A single agency should handle all aspects — from licensing to enforcement — of these substances used for medical purposes, says Daara Patel with the Indian Drug Manufacturers’ Association, citing the USDEA (United States Drug Enforcement Agency) example.

Ephedrine and pseudoephidrine are bulk drugs used to make decongestant and anti-asthmatic medicine, he says, and are products of choice the world over.

Doctors and industry also worry about the “draconian” penalties over the slightest technical error. Any transgression attracts non-bailable imprisonment for six months, they say. There should be compounding (graded) penalties, where small lapses attract a fine payment and illegal activities are punished by putting those involved behind prison bars, says Simha.

Countering criticism of a heavy hand, a senior police official says that enforcement agencies are “sensible” to not go after doctors using such medicines in de-addiction programmes. Time and again there are ground reports of diversions happening from legal entities and that risk continues, he says, explaining the challenge faced by enforcement agencies.
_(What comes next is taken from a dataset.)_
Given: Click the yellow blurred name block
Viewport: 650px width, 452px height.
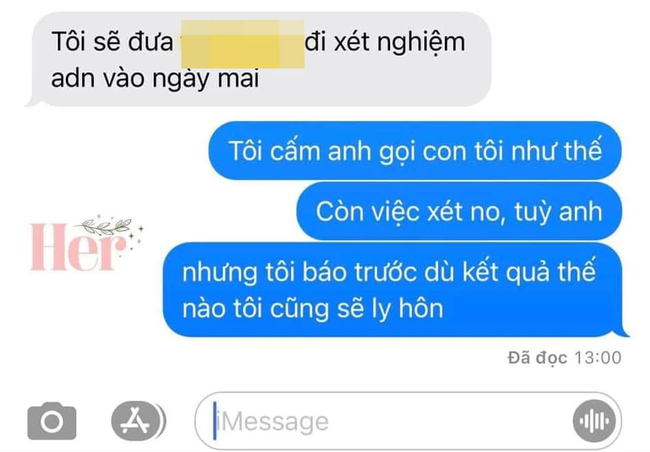Looking at the screenshot, I should (x=243, y=44).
Industry officials agree that the byproduct from the manufacturing process needs to be destroyed to prevent misuse. But even destroying it involves chasing authorities, they complain.

Handling such medicines is a concern even globally, and earlier this year, US President Barack Obama proposed new funding to ensure access to medically assisted opioid use, even as enforcement agencies continued their crackdown on the abuse of these drugs.

Party drug?

Ephedrine and pseudoephedrine are not party drugs (with hallucinatory effect). But they are classified as precursor chemicals or controlled substances under the NDPS Act as they can be processed to make Meth (methamphitamine), a party drug.

But anyone handling these controlled substances needs to register with the NCB and file sales details regularly with the Department of Revenue Intelligence. There are checks on production, prescription and export that leave a documentary trail for enforcing agencies, explains an industry hand.

The irony is that India supplies this raw material globally when its own people are unable to access it, says Simha, referring to its requirement in managing excruciating pain in cancer and HIV, besides other psychiatric medication.

More reason why the government needs greater clarity in enforcement, ensuring genuine access to patients, even as it cracks downs on illicit drug peddlers.